Später erkannten Sie in der Kirche ein "perfides Unterdrückungssystem", in dem Ihre bekannte Homosexualität als Druckmittel benutzt wurde. Hatten Sie die Illusion, das System von innen zu ändern?

Das ist ein schleichender Prozess. Da kam die Idee, das System von innen ändern zu können, gar nicht auf. Es war auch eher eine indirekte Form des Unter-Druck-Setzens. Wenn man etwas unterschrieben hat, was nicht ins konservative Weltbild passte, etwa eine Petition, dann kam die Ermahnung: "Weißt Du denn nicht, dass bei dieser Petition auch Homosexuelle unterschrieben haben?" Das war subtil und ich habe gelernt, damit umzugehen. In der Endphase, als ich das durchschaut hatte, ging es für mich darum, bei der Zeitschrift Theologisches das Schlimmste zu verhindern. Jetzt wird der Kurs dort radikalisiert.
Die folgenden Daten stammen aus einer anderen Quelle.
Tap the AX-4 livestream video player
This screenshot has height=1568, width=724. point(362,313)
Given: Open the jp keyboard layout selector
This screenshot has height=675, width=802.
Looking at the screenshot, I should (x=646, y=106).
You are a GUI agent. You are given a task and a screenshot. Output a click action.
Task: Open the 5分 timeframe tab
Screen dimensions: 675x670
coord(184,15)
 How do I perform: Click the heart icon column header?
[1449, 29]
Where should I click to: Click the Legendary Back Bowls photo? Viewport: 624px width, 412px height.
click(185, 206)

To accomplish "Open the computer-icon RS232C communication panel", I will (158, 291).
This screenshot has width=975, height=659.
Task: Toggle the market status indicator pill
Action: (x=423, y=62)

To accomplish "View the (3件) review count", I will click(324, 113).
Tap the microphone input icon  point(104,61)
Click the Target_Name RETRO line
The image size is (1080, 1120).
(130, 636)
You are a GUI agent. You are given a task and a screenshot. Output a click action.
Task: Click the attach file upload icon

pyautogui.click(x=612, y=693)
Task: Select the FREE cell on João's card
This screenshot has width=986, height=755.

Über das Thema Homosexualität hatte ich irgendwann gar nichts mehr gebracht, weil ich sowieso nur homophobes Zeug abgeliefert bekam.

43, promovierter und habilitierter Thomist, darf seit dem Entzug der kirchlichen Lehrerlaubnis nur noch Deutsch unterrichten. Er lebt mit Freund in Köln.

Wie konnten Sie in dieser Umgebung eine Beziehung führen?

Jeder hat es gewusst und konnte damit gut leben, solange es nicht "offiziell" war. Das funktioniert in der katholischen Kirche grundsätzlich ganz gut. Solange die Leute loyal sind, mischt sich auch niemand ins Privatleben ein. Mein Freund, der offiziell immer als mein Cousin aufgetreten ist, hat das mit Humor genommen und über die Leute in dieser Scheinwelt gelacht.

Wie schwer war dieses Doppelleben zu ertragen?

Besonders in der Endphase war es schwer zu ertragen. Am Anfang glaubte ich, einen Kompromissweg gehen zu können. Aber die letzten Jahre ist es immer schwerer geworden, als mir klar wurde, dass man das in Form subtiler Erpressung gegen mich verwendet. So habe ich mich immer mehr verabschiedet und die gegensätzlichen Positionen haben sich radikalisiert. Das ist dann unaufhaltsam auf mein Outing zugesteuert; die Situation war unerträglich geworden.

Haben Sie danach - abgesehen vom Entzug der Lehrerlaubnis - an Ihrer Schule Probleme bekommen?

In der Schule wussten die meisten schon von meinem Outing in der Kirche und haben sich gewundert, dass das so ein großes Thema wurde. Denn den Kollegen ist meine Sexualität natürlich egal. Von Schülern und Eltern habe ich nur positive Reaktionen bekommen, das hat mich gefreut. Auch jetzt nach dem Entzug der Lehrerlaubnis erfahre ich viel Unterstützung. Besonders meine Schüler und Schülerinnen planen derzeit eine größere Demonstration vor dem erzbischöflichen Palais in Köln und haben eine eigene Unterstützergruppe in einem sozialen Netzwerk gegründet, die innerhalb weniger Tage fast 800 Sympathisanten sammeln konnte.